杜奏みなや『佐々木探偵事務所には、猫又の斑さんがいる。』

杜奏みなや『佐々木探偵事務所には、猫又の斑さんがいる。』

吾輩は猫又である。

あらすじ

名前はなかった・・・大昔、ふつうの猫であった頃は。猫又と今は立派な名前がある。「斑(まだら)さん」だ。「さん」付けで頼むね。吾輩のご主人、佐々木探偵事務所の佐々木さんが、「斑さん」と名付けてくれたのだから。

そう、大正時代には普通の猫だった。それがなぜか「怪界(けかい)の王」に認められて、物の怪、つまり猫又となったばかりか、「観怪(みけ)」として現界に来ることになった。観怪というのは、いわば物の怪たちの見張り役のようなものである。
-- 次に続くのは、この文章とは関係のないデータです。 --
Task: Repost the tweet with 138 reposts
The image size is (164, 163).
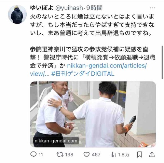Action: (60, 154)
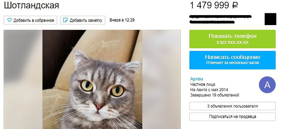Click the listing title Шотландская
The width and height of the screenshot is (281, 129).
tap(31, 5)

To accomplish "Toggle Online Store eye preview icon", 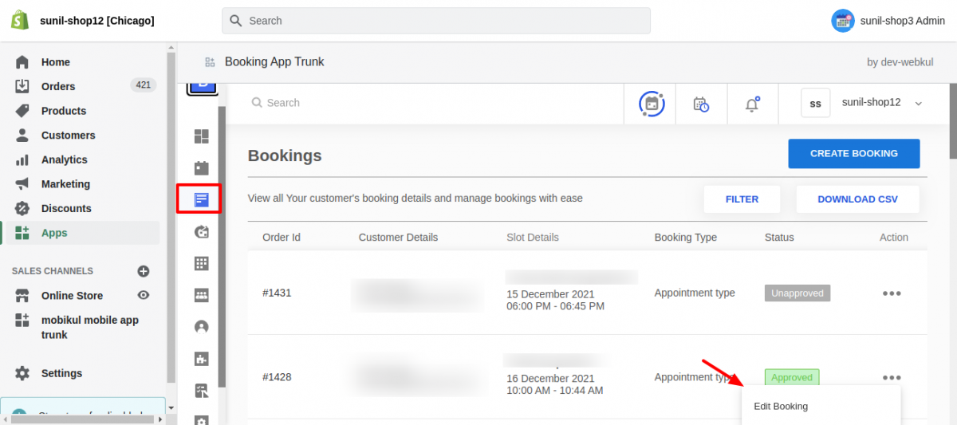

猫又とはいえ、現界での姿は普通の猫だし、寒ければ震え、腹も空く。そんな絶望的状態にあったときに佐々木ご主人に拾われて、吾輩は大変な恩を感じている。なんとかして恩返しをしたいと思い、佐々木探偵事務所の仕事を手伝うことにした。

吾輩の相棒はココノという名の白鼠。実はこれも物の怪の「旧鼠」なのだ。ココノも、いつもチーズをくれる佐々木ご主人には恩義を感じている。身バレすることを恐れながらも、手伝ってくれるように。
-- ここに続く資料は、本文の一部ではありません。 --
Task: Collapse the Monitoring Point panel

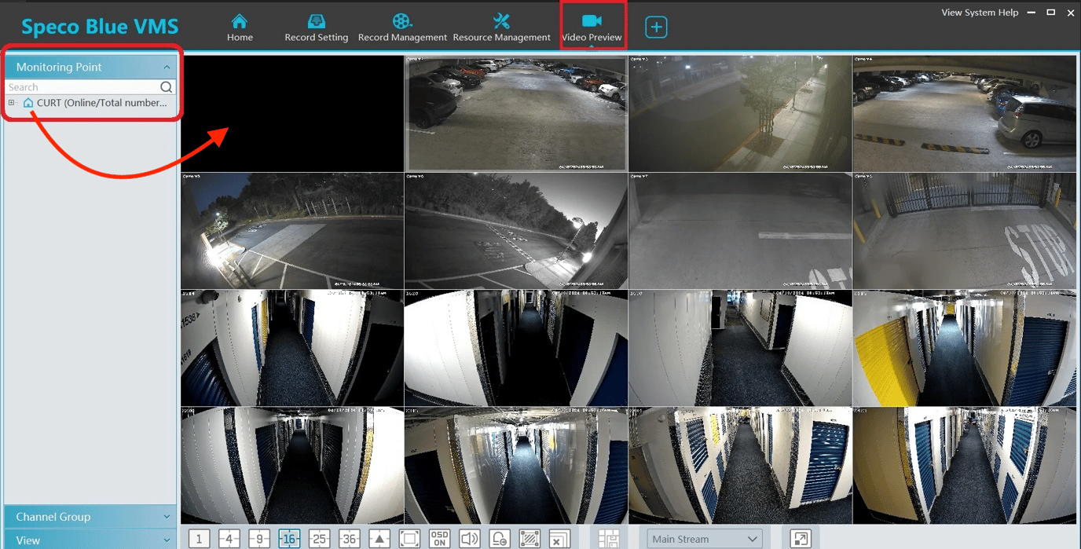Action: pyautogui.click(x=166, y=67)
杜奏みなや『佐々木探偵事務所には、猫又の斑さんがいる。』

感想

物の怪だの猫又だのが出てきますが、カラっと明るい作品です。物の怪たちはかわいいし、恩返しに必死でいじらしいくらい。佐々木のご主人はノホホンと穏やかで、何をしてもやさしさばかりがほとばしるような男。なぜこんなおおらかな男が探偵なんかしているのかわからないほど。そして、している仕事内容も、あまり探偵らしくなくて。つまり、悩み相談だったり、子供たちに絵本を届けたり、と、ほぼ(完全に?)便利屋業。
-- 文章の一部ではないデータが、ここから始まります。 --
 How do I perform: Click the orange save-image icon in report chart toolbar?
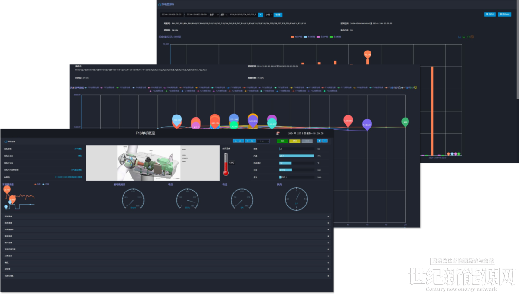point(473,37)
そんなですから、猫又の恩返しといっても、例えば暴漢からご主人の命を守るなんて危険なものはありません。むしろ、あまりに爽やかで健康的で、春の日の散歩のような爽やかさ。読んでいるだけでこちらまでホンワリ暖かくなってきます。なんかいいですねえ。こんな妖怪モノもあるんですね。

旧鼠のココノさんのキャラが際立っています。キャンキャンとうるさい跳ねっかえりの子ネズミで、人間に化けるときも身長150センチに満たないセーラー服の美少女で、いつも猫又の斑さんにくってかかっていますが、実はふたりは周囲もうらやむほどの仲良し。斑さんとココノさん、絶妙なコンビです。

一応、妖怪+ミステリーの本ですが、怖いところや、気持ちの悪い部分は毛の先ほどもありません。楽しいだけの本です。おすすめ。

杜奏みなや『佐々木探偵事務所には、猫又の斑さんがいる。』

※著作権法に配慮し、本の中見の画像はあえてボカシをいれております。ご了承ください。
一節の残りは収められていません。